**Provided text:**

When I eventually saw a consultant, he basically said the clot was ‘fucking humungous’ and that I’d suffered a rare type of stroke. He told me as I had no other risk factors – smoking, obesity, pregnancy, etc. – my brain injury was most likely caused by the contraceptive pill (further genetic tests later showed I was not naturally predisposed to clotting). I didn’t process what he said at all. I just remember being annoyed that my cornflakes had gone soggy when he delivered the news.
For the duration of my 12-day hospital stay, I spent most of my time asleep. I was so photosensitive, I couldn’t watch the TV on the lowest brightness and my parents went full DIY SOS, sticking old Amazon boxes to windows and hanging sheets from the ceiling to stop any light from coming into my room. Even the mirrors had to be covered and a huge umbrella was permanently attached to my bed. I looked like the demented love child of Mary Poppins and Dorian Gray, and the hospital staff didn’t let me forget it.

**Work order A:**
Decide whether each statement agrees with the stroke account: (i) the hospital stay lasted 12 days; (ii) genetic tests showed a natural tendency toward clotting; (iii) the TV could be watched on its lowest brightness. For each, answer yes or no and quote the words of the stroke account that decide it.
**Work order B:**
Write a continuation of the stroke account, starting after its final sentence.

**The data:**

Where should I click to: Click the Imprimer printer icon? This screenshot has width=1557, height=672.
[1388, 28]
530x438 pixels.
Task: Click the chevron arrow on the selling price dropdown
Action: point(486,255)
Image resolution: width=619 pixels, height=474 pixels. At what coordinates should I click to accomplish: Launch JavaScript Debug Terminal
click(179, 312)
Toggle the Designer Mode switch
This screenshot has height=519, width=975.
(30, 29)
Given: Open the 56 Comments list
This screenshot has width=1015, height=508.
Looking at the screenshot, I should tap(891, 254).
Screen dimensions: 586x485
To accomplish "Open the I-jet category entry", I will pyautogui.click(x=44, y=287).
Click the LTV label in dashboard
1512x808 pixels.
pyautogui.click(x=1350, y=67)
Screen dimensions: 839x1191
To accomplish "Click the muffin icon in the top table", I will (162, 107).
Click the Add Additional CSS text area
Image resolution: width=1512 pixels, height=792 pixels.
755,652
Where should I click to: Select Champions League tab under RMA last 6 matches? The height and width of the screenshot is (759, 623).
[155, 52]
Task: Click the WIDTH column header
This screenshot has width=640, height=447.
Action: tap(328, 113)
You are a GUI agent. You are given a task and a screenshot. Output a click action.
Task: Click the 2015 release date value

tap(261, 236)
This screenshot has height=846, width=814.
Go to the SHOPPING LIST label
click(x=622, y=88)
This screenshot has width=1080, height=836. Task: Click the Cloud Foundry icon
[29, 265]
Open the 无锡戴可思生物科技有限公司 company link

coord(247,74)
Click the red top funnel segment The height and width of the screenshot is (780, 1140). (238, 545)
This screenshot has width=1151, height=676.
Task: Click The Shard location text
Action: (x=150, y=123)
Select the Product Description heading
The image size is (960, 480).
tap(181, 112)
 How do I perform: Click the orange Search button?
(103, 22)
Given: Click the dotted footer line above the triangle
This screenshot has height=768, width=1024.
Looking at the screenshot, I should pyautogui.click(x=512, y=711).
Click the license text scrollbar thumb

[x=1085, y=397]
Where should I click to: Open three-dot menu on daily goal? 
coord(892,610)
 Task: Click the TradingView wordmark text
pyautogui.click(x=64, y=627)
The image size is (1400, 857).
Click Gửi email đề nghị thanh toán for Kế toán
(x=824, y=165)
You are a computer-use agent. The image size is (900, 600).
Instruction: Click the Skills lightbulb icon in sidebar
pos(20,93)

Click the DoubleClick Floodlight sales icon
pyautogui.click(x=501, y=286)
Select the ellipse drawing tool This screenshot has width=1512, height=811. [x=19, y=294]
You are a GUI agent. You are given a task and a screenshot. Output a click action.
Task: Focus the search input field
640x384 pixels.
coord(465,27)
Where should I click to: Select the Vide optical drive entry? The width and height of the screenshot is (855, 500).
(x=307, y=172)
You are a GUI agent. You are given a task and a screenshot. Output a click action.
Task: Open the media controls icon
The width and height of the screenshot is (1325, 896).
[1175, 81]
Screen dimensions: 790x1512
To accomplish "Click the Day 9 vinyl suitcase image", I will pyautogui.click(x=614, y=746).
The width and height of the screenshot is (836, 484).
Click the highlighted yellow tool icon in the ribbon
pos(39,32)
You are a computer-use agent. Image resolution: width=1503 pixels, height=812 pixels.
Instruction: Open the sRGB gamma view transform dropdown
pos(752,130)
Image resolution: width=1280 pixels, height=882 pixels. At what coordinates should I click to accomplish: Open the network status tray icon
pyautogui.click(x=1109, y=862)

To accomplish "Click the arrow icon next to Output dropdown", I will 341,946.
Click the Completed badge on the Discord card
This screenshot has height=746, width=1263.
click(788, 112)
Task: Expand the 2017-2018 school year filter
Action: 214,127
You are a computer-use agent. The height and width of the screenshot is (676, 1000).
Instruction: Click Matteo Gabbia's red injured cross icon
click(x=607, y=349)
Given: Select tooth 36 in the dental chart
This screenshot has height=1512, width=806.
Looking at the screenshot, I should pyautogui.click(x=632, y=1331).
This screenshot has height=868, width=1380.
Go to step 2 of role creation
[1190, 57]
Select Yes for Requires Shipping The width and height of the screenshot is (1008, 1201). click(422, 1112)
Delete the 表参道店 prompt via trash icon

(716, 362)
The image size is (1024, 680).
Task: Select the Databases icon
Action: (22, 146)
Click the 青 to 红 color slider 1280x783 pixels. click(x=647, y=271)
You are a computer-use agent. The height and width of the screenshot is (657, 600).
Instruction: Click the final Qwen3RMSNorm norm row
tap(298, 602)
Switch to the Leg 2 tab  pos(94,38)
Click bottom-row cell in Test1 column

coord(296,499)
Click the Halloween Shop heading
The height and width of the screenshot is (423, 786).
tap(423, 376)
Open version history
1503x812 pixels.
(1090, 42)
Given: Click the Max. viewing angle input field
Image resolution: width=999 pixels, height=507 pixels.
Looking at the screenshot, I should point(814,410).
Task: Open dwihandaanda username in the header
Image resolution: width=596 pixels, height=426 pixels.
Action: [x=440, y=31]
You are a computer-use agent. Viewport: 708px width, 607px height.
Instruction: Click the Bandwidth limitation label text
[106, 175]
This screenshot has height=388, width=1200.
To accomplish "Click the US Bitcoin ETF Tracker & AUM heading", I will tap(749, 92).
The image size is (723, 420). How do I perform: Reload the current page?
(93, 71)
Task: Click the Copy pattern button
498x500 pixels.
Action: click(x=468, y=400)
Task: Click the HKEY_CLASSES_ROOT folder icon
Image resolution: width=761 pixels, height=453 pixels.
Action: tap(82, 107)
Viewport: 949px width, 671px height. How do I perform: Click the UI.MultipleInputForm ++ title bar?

**Answer section A:**
(i) Yes: "For the duration of my 12-day hospital stay"
(ii) No: "further genetic tests later showed I was not naturally predisposed to clotting"
(iii) No: "I couldn’t watch the TV on the lowest brightness"

**Answer section B:**
Bar the horrendous pain and casual brush with death, I had a fantastic time in the hospital. I loved having banter with the nurses, I caught up with family – including my mother, who spent the whole time curled up on a camp bed next to mine – and was brought three square meals a day. But I was relieved to be discharged before my 21st birthday. Nothing was going to stop me from partying, even if it was like an 80-year-old. The lights were dimmed, everyone spoke in hushed tones and I was home by 9.30pm but I got to wear a nice dress, do my hair and makeup, and the umbrella enjoyed a rare night in.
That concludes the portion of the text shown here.